# Data listing:

┄┄┄┄┄┄┄┄┄┄┄┄┄┄┄┄┄┄┄┄

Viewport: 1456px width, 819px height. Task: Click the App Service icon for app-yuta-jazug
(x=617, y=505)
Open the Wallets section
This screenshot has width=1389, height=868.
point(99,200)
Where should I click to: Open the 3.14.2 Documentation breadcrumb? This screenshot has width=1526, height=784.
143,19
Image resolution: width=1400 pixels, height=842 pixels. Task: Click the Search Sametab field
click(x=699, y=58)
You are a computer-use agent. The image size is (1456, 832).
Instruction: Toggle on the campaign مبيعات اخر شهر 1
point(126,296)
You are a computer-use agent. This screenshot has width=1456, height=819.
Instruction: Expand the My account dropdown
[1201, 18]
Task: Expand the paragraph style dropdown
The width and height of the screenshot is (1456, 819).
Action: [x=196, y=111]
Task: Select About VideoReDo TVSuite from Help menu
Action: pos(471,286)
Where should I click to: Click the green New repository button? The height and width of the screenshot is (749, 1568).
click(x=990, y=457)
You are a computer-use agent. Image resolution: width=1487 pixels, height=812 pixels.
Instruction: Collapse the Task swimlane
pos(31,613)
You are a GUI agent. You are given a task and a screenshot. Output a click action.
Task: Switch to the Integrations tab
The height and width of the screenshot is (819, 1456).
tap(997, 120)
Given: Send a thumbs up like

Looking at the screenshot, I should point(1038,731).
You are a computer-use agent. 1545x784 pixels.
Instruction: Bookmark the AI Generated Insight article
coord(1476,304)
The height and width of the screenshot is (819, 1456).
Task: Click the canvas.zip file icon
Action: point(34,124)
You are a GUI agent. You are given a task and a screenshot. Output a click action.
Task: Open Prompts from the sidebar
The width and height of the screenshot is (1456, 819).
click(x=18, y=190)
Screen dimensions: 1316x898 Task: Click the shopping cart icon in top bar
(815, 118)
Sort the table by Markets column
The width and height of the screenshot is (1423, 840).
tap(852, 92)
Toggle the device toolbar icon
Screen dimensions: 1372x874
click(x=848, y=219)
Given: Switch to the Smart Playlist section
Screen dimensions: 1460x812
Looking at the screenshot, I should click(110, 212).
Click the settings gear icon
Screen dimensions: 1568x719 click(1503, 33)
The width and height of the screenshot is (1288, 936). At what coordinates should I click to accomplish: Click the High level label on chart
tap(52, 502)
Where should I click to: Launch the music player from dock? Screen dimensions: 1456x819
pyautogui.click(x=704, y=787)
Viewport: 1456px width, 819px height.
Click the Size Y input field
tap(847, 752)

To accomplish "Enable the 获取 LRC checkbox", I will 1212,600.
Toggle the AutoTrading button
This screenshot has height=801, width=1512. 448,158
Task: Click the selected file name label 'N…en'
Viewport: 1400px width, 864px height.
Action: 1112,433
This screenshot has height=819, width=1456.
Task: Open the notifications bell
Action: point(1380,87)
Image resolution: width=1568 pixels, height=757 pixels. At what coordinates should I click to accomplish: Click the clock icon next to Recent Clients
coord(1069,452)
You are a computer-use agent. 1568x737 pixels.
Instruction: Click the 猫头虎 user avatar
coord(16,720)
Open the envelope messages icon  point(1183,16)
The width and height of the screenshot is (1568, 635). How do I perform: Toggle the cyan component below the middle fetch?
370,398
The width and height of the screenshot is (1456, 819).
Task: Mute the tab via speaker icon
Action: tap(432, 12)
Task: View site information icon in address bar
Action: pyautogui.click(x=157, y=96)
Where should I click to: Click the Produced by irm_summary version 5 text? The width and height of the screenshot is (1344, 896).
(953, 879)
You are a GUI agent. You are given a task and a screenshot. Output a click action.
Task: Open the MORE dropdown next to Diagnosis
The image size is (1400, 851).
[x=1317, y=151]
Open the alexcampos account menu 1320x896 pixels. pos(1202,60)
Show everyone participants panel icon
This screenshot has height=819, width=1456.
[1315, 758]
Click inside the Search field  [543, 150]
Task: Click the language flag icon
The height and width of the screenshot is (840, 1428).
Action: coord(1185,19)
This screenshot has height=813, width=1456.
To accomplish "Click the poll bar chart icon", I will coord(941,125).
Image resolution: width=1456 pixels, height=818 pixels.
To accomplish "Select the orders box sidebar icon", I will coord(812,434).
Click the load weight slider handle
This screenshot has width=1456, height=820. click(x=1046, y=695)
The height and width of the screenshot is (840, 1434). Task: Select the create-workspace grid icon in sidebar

┄┄┄┄┄┄┄┄┄┄┄┄┄┄┄┄┄┄┄┄

# What is needed:
How many lines of the material above have the word "computer" in them? Give only that number.

# Output of the exercise:
5